» Übungstext
--------------------------------
Dr. Dollas Diagnose (45): Mijatovic und das Problem mit dem Sprunggelenk

Herthas Kapitän Andre Mijatovic hatte sich Anfang Dezember eine Innenbanddehnung im Sprunggelenk zugezogen und fällt seitdem aus. Ein ungewöhnlich langer Zeitraum. Was macht eine solche Verletzung so kompliziert?

Das obere Sprunggelenk (OSG) verbindet die Unterschenkelknochen, also Schien- und Wadenbein, mit einem Knochen der zu den Fußwurzelknochen gehört (Talus). Weiterhin wird das OSG durch Bandstrukturen stabilisiert. Es gibt Bandstrukturen zwischen Schienbein und Wadenbein (Syndesmose) sowie am inneren (Innenbänder) und am äußeren (Außenbänder) Knöchel.

Das Sprunggelenk ist eines der am stärksten belasteten Gelenke des menschlichen Körpers. Verletzungen des OSG sind daher gerade im Sport sehr häufig. Besonders das Umknicken des Fußes, mit oft einhergehenden Verletzungen der Außenbänder, ist jedem Sportler bekannt. Häufig kommt es dabei auch zu Kapsel-Bandverletzungen.

Dr. Thorsten Dolla, Sportmediziner und Tagesspiegel-Experte.
Dr. Thorsten Dolla, Sportmediziner und Tagesspiegel-Experte.

© promo

Zeigte sich früher nach Röntgenaufnahmen, dass es zu einer vermehrten seitlichen Aufklappbarkeit des OSG kommt, wurden Bandrupturen operativ versorgt. Dagegen werden diese Verletzungen heute auch bei Leistungssportlern fast ausschließlich konservativ behandelt. Im Vordergrund steht nach abschwellenden Maßnahmen das so genannte propriozeptive Training. Dabei trainiert der Verletzte auch auf Wackelbrettern und Weichturnmatten, um das Sprunggelenk zu stabilisieren.
--------------------------------
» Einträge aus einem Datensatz
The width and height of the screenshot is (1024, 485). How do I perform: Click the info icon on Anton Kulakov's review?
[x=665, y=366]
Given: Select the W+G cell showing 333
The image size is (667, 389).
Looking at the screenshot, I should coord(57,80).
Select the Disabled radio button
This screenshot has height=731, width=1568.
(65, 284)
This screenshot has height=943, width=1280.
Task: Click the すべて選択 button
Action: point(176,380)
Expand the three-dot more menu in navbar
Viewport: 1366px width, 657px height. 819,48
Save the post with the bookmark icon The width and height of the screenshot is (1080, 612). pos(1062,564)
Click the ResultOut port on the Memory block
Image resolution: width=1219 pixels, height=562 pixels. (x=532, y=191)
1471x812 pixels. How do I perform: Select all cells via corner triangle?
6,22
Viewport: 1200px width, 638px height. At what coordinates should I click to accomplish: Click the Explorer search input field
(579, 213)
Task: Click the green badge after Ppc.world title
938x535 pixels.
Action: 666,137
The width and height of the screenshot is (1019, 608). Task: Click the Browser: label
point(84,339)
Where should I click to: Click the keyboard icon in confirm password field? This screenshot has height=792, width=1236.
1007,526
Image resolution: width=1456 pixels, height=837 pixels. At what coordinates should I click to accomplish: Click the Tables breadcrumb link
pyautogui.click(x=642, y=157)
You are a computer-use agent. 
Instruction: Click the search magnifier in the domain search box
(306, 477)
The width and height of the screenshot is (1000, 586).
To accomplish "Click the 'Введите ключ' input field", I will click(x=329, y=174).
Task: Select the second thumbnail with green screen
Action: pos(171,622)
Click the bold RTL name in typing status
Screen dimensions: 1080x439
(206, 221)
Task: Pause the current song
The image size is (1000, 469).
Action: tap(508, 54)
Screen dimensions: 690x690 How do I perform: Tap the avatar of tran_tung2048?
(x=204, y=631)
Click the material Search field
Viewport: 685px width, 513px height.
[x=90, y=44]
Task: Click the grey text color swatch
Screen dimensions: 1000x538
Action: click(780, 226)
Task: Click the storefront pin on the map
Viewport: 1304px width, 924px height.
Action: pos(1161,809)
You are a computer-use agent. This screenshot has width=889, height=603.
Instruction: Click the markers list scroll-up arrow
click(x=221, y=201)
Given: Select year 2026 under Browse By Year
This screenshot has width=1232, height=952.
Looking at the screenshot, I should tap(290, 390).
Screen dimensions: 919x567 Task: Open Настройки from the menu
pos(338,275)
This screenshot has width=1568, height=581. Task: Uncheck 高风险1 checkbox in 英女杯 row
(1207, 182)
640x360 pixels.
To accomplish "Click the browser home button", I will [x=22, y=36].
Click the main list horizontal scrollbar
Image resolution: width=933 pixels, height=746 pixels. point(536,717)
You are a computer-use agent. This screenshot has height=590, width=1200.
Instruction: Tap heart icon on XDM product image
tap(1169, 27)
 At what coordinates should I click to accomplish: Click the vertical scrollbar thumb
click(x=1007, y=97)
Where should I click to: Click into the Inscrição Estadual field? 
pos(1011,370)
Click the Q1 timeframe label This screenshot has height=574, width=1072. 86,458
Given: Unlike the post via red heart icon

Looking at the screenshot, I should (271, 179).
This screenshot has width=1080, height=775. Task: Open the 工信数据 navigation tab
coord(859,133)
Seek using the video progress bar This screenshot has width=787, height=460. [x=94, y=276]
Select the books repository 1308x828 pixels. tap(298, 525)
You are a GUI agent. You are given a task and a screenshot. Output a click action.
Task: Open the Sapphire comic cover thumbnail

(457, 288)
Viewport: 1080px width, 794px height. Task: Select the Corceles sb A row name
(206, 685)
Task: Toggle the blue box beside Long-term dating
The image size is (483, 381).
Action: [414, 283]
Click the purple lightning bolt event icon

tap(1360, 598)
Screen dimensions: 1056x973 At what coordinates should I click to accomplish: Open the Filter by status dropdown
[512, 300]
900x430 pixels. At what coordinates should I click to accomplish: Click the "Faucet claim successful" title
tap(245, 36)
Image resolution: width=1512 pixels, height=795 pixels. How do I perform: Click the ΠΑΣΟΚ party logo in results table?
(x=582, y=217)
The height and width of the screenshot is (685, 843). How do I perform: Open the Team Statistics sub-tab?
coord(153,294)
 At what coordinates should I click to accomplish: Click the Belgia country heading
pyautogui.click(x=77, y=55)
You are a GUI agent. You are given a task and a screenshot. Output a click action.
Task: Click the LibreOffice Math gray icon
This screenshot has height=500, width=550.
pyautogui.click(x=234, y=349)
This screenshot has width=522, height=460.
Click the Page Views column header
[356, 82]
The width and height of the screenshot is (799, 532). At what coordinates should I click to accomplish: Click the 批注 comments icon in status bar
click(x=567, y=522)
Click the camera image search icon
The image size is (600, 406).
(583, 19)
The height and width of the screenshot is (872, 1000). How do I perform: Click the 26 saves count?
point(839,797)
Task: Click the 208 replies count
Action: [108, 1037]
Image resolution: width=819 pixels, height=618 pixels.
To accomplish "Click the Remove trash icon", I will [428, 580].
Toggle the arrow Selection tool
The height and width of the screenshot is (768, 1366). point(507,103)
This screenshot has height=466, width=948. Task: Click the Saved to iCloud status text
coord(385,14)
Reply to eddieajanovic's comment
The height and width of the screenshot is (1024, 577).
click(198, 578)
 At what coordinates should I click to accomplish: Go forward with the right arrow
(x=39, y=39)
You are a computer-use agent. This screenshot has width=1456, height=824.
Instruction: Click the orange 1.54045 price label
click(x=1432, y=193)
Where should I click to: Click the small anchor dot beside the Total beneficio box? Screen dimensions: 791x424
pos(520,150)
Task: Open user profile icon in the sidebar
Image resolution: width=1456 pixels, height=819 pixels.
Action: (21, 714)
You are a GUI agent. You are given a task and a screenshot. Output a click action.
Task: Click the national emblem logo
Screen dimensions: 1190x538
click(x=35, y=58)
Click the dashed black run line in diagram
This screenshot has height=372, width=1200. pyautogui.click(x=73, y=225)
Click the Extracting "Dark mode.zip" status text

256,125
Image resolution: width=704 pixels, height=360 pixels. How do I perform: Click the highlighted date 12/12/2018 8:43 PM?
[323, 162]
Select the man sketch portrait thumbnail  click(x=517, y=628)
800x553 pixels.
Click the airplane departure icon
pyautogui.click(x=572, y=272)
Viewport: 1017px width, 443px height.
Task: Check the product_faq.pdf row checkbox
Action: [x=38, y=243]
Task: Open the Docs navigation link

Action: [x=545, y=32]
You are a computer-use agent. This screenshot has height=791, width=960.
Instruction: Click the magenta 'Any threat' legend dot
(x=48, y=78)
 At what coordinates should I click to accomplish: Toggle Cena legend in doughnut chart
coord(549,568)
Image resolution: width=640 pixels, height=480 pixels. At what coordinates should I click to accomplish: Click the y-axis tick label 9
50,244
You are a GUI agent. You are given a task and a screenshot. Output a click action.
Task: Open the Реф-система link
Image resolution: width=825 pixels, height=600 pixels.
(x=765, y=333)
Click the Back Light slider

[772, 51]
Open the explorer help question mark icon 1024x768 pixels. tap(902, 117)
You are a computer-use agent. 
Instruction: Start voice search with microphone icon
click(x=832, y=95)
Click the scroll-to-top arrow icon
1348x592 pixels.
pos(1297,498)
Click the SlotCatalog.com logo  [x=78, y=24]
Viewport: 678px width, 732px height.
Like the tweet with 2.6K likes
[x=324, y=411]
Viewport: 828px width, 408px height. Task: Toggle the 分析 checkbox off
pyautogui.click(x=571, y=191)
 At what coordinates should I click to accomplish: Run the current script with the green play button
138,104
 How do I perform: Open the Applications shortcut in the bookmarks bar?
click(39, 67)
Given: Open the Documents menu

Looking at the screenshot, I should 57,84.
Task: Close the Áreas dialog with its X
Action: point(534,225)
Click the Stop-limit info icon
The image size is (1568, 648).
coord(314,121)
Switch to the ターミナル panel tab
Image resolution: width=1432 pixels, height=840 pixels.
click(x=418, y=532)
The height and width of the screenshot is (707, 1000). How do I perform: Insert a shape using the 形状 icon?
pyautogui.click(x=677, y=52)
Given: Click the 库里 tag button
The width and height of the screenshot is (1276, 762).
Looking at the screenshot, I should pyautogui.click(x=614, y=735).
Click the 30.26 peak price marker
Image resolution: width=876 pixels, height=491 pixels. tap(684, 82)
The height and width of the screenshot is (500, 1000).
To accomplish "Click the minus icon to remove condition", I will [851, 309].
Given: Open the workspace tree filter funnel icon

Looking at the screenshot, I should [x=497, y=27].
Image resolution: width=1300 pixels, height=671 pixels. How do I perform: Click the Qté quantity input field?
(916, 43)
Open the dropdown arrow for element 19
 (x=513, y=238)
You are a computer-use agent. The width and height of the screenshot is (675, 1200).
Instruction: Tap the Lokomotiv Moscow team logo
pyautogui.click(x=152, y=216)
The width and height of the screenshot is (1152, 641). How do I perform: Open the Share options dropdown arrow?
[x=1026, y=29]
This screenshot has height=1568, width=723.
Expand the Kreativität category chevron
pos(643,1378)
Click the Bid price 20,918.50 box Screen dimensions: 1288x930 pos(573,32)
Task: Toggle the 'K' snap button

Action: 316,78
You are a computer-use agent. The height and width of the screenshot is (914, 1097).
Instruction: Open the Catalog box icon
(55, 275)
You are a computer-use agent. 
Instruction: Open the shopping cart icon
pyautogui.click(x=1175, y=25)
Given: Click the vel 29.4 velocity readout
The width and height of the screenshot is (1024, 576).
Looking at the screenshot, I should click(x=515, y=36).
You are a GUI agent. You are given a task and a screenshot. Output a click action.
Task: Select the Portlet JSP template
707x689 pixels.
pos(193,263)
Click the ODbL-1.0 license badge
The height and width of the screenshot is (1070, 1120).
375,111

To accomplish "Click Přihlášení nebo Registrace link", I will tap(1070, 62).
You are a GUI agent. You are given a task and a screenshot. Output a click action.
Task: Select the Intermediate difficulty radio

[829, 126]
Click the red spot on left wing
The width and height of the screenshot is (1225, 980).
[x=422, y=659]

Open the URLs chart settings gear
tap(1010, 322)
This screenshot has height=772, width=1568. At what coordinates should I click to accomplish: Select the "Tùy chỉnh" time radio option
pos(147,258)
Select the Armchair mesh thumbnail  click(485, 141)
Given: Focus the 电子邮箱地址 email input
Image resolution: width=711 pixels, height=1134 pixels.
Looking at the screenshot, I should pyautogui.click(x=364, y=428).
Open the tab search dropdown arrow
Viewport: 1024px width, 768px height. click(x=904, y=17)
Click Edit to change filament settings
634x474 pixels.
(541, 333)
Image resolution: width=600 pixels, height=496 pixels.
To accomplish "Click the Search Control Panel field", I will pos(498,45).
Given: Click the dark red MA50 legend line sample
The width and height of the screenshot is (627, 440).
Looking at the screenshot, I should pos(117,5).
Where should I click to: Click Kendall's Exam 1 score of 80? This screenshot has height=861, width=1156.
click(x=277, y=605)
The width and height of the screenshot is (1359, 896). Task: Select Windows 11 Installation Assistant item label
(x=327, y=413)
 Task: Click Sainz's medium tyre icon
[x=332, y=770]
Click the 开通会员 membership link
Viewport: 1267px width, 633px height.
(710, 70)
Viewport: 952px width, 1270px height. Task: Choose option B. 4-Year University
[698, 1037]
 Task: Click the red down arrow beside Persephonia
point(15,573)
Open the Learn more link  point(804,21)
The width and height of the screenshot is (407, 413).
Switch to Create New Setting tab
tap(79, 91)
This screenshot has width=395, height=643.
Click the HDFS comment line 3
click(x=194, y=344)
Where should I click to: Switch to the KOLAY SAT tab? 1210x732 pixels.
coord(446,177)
--------------------------------
» Arbeitsaufgaben
a - Beantworten Sie anhand des Textes zum Sprunggelenk die folgenden Fragen:
(i) Welche Verletzung hatte sich Andre Mijatovic Anfang Dezember zugezogen?
(ii) Welche Knochen verbindet das obere Sprunggelenk?
(iii) Worauf trainiert der Verletzte beim propriozeptiven Training?
b - Fassen Sie den Absatz des Textes zum Sprunggelenk, der mit „Das Sprunggelenk ist eines der am stärksten belasteten Gelenke“ beginnt, als Stichpunktliste zusammen.
c - Führen Sie den Text zum Sprunggelenk im Anschluss an seinen letzten Satz fort.

» Lösungen
a -
(i) Eine Innenbanddehnung im Sprunggelenk.
(ii) Es verbindet die Unterschenkelknochen, also Schien- und Wadenbein, mit dem Talus, einem Fußwurzelknochen.
(iii) Auf Wackelbrettern und Weichturnmatten.

b -
- Das Sprunggelenk gehört zu den am stärksten belasteten Gelenken des menschlichen Körpers.
- Deshalb sind Verletzungen des oberen Sprunggelenks gerade im Sport sehr häufig.
- Besonders bekannt ist das Umknicken des Fußes, oft mit Verletzungen der Außenbänder.
- Dabei kommt es häufig auch zu Kapsel-Bandverletzungen.

c -
Seltener kommt es zu Innenbandrupturen des OSG. Ist es nicht zu einem größeren knöchernem Ausriss gekommen (laut Röntgenbild) wird konservativ behandelt. Grundsätzlich gilt dabei: Verletzte Bandstrukturen sind acht Wochen nach dem Unfall vernarbt und stabil. Eine volle Belastung ist möglich.

Besonders im Hochleistungssport wird eine deutlich frühere "Heilung" erwartet. Wird das Sprunggelenk dabei zu früh wieder unter komplexen Bewegungen, wie sie in sämtlichen Ballsportarten verlangt werden, belastet, kann der Sportler ein höheres Risiko eingehen, sich erneut zu verletzen. Arthrosen im Sprunggelenk entwickeln sich ohne Verletzungen allerdings selten. Vielmehr sind sie Spätfolgen von komplexen Sprunggelenksverletzungen. Soweit sollte es bei Andre Mijatovic aber nicht kommen. Vielleicht wird er schon am Mittwoch wieder ins Training einsteigen.

Der Berliner Orthopäde Dr. Thorsten Dolla, 48, ist seit vielen Jahren in der Sportmedizin tätig. Er war Mannschaftsarzt bei Hertha BSC, beim 1. FC Union und dem Footballteam Berlin Thunder. Beim ISTAF war er bis 2009 leitender Arzt und ist heute Ringarzt beim Boxen. Für Tagesspiegel.de schreibt er regelmäßig über Sportverletzungen und ihre Folgen.